Having to look after pots and troughs in rooms so far away from the watering can, plant food, pruners etc…kept in the kitchen just prolongs the time spent on housework. The final point made by the anti-school is that there are too few visitors to bedrooms to justify the expenditure on impressive plants.

Fortunately most interior decorators take the opposite view. They know that the bedroom is regarded as a very special room by many people. Despite the limited time spent there and the absence of visitors it is the one area which can truly reflect the design sense of the occupant. You don’t have to worry about the views of the whole family or what friends will think. Here you can create your own arrangement.

The conditions in a centrally-heated bedroom really are too good to waste. It is an excellent spot for plants which hate too much heat in winter and tend to suffer in living rooms which are heated during the day. Examples are Cyclamen, Heliotrope, Beloperone, Hydrangea, Campanula, Buxus, Bougainvillea, Yucca and Abutilon.

Perhaps the best plan is to have one or two really eye-catching specimen plants rather than aiming for the group displays which belong in the living room and the kitchen. A floor-standing architectural plant is the designer’s choice for a large bedroom – in a smaller one you can have a hanging display or else set attractive pot holders on the windowsill or dressing table.

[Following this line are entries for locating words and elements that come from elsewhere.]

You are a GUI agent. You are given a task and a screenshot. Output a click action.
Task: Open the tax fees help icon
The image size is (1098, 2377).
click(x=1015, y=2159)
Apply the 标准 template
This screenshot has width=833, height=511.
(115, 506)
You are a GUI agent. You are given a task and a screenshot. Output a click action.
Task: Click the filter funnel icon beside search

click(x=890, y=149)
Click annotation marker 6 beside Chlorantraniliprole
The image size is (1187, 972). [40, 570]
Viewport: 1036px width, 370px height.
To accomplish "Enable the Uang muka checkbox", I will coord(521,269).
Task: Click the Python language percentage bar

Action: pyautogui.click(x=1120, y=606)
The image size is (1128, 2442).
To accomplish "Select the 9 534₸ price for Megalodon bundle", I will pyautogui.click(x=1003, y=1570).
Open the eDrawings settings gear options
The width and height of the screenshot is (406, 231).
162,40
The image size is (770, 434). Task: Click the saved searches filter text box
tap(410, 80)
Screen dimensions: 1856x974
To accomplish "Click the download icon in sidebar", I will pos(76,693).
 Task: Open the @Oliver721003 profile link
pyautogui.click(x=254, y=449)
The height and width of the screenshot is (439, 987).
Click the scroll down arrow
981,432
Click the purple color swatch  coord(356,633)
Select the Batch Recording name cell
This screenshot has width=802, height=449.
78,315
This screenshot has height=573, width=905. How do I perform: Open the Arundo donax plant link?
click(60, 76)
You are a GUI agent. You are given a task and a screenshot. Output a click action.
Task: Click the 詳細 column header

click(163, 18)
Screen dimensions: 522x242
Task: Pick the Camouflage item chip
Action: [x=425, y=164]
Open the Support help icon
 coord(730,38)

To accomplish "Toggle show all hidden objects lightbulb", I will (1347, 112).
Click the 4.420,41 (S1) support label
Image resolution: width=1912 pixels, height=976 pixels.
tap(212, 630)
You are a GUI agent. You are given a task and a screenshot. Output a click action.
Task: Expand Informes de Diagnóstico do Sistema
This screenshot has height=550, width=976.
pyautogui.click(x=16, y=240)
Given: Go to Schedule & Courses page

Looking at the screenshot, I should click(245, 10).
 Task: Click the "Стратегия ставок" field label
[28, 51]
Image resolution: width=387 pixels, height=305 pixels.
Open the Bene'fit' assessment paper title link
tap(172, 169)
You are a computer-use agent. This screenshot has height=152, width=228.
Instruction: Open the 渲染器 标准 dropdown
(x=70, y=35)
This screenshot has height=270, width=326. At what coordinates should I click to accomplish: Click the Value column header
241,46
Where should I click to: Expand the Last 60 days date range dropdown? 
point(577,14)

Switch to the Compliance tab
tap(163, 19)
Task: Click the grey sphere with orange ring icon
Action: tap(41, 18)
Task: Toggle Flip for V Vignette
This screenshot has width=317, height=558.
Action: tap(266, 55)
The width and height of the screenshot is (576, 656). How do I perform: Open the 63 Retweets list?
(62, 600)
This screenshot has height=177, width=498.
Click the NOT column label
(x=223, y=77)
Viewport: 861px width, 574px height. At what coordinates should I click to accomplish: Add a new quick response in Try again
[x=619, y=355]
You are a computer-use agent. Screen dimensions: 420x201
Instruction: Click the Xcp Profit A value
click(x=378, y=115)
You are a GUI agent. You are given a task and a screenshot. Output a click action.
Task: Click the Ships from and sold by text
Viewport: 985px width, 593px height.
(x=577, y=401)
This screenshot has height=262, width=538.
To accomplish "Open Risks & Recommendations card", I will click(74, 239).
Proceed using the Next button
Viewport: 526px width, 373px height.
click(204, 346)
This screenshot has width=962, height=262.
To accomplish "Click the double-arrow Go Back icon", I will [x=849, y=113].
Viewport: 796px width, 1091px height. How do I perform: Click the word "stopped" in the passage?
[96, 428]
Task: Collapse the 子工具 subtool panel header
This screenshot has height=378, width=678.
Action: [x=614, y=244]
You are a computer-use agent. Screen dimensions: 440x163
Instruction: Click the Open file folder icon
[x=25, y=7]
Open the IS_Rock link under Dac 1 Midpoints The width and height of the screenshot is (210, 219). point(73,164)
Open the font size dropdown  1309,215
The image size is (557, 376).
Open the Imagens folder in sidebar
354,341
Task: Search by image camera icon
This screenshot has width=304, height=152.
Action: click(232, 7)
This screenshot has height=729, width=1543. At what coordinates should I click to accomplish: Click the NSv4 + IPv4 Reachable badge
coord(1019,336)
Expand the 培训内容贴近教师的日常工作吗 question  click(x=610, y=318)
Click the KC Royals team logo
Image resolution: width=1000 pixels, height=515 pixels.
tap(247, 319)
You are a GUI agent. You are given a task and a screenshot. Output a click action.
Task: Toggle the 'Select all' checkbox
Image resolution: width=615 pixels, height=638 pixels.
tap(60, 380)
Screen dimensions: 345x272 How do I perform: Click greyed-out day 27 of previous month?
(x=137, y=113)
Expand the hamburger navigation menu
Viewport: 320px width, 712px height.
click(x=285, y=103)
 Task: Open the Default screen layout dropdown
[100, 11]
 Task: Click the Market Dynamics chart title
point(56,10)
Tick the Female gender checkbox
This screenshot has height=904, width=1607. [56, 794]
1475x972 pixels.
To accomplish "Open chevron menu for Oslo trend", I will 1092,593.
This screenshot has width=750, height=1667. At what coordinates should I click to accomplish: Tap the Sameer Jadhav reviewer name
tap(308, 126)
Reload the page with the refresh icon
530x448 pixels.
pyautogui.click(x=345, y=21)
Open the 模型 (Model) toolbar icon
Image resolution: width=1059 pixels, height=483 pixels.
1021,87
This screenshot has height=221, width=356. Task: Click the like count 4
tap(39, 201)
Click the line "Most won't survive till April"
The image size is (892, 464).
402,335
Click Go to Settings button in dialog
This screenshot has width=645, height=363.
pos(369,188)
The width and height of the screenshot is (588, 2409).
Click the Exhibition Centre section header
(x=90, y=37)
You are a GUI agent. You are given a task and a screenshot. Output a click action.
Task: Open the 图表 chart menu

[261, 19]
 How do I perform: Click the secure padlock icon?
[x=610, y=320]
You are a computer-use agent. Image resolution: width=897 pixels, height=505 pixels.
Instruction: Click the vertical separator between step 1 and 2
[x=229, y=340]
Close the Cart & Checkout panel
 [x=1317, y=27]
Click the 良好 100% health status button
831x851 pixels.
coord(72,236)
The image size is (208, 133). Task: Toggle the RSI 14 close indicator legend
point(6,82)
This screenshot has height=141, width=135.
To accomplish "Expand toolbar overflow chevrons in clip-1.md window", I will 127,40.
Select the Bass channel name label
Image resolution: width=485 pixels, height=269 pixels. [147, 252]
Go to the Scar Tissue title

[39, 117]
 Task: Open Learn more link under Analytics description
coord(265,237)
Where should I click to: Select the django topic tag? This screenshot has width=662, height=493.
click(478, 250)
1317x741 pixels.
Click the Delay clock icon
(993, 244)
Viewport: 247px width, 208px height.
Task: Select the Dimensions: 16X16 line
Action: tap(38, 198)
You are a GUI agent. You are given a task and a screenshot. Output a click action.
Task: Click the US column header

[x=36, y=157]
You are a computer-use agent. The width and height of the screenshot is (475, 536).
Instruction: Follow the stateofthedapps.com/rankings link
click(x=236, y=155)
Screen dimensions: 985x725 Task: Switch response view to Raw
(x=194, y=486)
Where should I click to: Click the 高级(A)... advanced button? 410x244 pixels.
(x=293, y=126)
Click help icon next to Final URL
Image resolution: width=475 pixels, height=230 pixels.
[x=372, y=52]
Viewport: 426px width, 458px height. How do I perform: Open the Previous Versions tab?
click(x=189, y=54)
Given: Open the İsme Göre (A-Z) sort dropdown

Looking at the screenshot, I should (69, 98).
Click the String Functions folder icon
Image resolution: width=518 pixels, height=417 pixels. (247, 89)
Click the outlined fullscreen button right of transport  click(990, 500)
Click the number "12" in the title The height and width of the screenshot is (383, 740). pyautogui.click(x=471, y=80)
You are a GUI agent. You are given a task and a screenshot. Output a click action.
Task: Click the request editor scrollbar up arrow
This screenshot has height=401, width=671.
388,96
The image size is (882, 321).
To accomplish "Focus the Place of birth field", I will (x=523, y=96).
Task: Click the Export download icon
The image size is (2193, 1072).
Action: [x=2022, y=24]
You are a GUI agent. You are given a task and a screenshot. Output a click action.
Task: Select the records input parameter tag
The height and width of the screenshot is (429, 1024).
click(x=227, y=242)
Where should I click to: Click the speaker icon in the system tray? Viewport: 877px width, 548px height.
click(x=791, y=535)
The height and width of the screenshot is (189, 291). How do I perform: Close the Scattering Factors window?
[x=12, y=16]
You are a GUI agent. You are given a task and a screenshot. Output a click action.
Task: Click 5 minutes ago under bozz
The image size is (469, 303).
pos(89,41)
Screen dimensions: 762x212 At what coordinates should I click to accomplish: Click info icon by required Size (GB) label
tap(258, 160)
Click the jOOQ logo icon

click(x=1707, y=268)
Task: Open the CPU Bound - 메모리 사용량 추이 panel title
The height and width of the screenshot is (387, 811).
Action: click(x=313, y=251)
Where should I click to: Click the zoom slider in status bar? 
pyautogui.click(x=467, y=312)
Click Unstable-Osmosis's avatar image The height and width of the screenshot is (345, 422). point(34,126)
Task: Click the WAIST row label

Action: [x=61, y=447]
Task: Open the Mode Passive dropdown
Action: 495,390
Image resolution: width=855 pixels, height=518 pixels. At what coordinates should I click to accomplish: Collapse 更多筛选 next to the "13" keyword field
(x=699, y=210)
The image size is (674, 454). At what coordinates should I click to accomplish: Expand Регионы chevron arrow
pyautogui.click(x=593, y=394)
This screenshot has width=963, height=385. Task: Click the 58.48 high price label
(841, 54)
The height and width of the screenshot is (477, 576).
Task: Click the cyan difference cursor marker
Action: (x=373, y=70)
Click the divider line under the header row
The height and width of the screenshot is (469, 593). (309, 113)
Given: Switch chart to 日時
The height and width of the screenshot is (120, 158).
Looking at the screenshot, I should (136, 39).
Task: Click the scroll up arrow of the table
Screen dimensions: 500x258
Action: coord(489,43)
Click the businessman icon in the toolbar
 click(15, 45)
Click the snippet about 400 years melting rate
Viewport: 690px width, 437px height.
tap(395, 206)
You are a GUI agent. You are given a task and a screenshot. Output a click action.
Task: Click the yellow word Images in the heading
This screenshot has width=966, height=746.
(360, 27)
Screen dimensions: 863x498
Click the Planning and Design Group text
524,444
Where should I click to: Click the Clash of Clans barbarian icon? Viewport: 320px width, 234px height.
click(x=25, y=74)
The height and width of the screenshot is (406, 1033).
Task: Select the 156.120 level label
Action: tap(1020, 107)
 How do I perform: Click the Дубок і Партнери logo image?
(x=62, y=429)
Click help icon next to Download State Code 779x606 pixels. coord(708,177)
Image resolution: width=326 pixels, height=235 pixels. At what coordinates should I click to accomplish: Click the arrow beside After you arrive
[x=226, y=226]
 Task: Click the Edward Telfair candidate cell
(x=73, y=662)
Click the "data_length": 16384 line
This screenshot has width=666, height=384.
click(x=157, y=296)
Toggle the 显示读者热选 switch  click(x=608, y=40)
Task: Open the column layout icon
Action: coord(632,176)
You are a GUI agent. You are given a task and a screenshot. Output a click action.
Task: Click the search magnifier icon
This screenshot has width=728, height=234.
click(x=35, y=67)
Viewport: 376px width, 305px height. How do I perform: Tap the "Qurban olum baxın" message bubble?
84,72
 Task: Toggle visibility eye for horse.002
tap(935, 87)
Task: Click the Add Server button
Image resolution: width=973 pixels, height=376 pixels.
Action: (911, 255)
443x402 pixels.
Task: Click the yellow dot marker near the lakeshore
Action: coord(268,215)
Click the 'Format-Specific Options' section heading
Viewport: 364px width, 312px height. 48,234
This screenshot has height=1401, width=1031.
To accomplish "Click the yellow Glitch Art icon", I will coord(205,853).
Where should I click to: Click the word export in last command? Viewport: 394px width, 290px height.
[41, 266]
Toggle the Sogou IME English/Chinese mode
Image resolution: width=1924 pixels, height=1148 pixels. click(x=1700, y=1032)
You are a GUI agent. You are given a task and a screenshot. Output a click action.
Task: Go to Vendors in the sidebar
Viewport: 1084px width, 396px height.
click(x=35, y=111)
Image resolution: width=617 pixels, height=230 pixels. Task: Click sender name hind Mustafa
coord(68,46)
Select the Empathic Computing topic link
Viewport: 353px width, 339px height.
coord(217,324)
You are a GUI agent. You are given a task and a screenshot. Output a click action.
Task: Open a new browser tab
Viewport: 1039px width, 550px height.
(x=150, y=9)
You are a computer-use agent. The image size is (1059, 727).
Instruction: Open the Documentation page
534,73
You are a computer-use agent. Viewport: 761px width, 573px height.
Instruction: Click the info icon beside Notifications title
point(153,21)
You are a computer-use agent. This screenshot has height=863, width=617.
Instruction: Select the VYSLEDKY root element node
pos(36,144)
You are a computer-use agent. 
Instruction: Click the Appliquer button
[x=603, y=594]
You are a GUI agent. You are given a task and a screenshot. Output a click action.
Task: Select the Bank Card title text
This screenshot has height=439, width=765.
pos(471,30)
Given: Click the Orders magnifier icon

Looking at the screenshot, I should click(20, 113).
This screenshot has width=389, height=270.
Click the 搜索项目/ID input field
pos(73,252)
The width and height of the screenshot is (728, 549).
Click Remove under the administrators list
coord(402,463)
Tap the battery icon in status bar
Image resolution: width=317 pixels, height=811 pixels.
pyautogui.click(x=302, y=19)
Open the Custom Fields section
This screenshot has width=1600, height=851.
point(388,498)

An unused fireplace can be masked by a foliage plant display.

SEE ALSO:   The Winter Cherry

Whatever arrangement you choose there is the pleasure of waking to the sight of green foliage and you can go to sleep amid natural fragrance if you choose sweet-smelling types such as Jasmine, Hyacinth and Stephanotis. And forget the old wives’ tale that plants are unhealthy in a bedroom – they are not.

Bedrooms which are heated for all or part of the night in winter make good house plant hospitals. This is a place to overwinter plants which need a rest from high temperatures during the non-flowering season. The bedroom can be a place of relaxation and recuperation for you and the Fuchsias and the Pelargoniums.